*WRITTEN REQUEST A*.
Copy the part of the Lincoln restaurant review between "Washington DC has" and "keep him busy.", inclusive.
*WRITTEN REQUEST B*.
According to the Lincoln restaurant review, which artist created the restaurant's design?
*WRITTEN REQUEST C*.
Carry on writing the Lincoln restaurant review, starting right after its last sentence.
— start TEXT EXTRACT —
Washington DC has a new restaurant group in town that really likes presidents, at least the dead ones.  Alan Popovsky, who did his share of restauranting prior to Lincoln, opened Lincoln in 2011 and followed it with Teddy and the Bully Bar. Rumor is he’s reviving another dead president as restaurant…maybe JFK or Thomas Jefferson, although I can’t find anything in the restaurant rags since Teddy and the Bully Bar opened. Maybe two presidents are enough to keep him busy.

We visited Lincoln while in DC this summer and while the food didn’t knock my socks off, the artisitic design was a party for my eyes.  The artist Maggie O’Neill pulled it off with some pretty creative concepting that keeps the place fun and light….no deep thinking required. There are pennies on the floor, pennies tufting the big chair that mimics the chair at the Lincoln Memorial, pennies on the wall in the shape of the DC flag, glass jars hanging from the ceiling (the story goes that union soldiers ate from glass jars during the Civil War), the Emancipation Proclamation emblazoned on one wall backlit by color changing LEDs (that thankfully don’t rotate). a textured Jasper Johns’ flag on one wall, paintings of Lincoln. And the servers wear t-shirts with Lincoln quotations. Our server was wearing a most apropros quote: Avoid popularity if you would have peace.
— end TEXT EXTRACT —
— start DATA PROVIDED —
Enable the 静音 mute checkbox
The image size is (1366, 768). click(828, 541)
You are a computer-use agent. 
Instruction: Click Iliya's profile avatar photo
— end DATA PROVIDED —
*WRITTEN REPLY A*.
Washington DC has a new restaurant group in town that really likes presidents, at least the dead ones.  Alan Popovsky, who did his share of restauranting prior to Lincoln, opened Lincoln in 2011 and followed it with Teddy and the Bully Bar. Rumor is he’s reviving another dead president as restaurant…maybe JFK or Thomas Jefferson, although I can’t find anything in the restaurant rags since Teddy and the Bully Bar opened. Maybe two presidents are enough to keep him busy.

*WRITTEN REPLY B*.
Maggie O'Neill

*WRITTEN REPLY C*.
And I want to give not just a nod but a deep bow to Lincoln’s restrooms….they are awesome. Deliberate and detailed and definitely in keeping with the design of the restaurant. Both Abe’s room and Mary’s room are covered in custom murals. Mary’s lean toward the pretty socialite, Abe’s toward men and their tools. Use your imagination. The bar program makes use of house infused liquors, so there is a ‘library/infusing room’ for just this purpose. Quotations a la Abe himself are reminders down the mirrored back hallway. There is not a breath of this place that hasn’t been thought through from an aesthetic and artistic perspective. Hopefully the operation was given as much attention as the artistry….from the customer perspective, definitely fun.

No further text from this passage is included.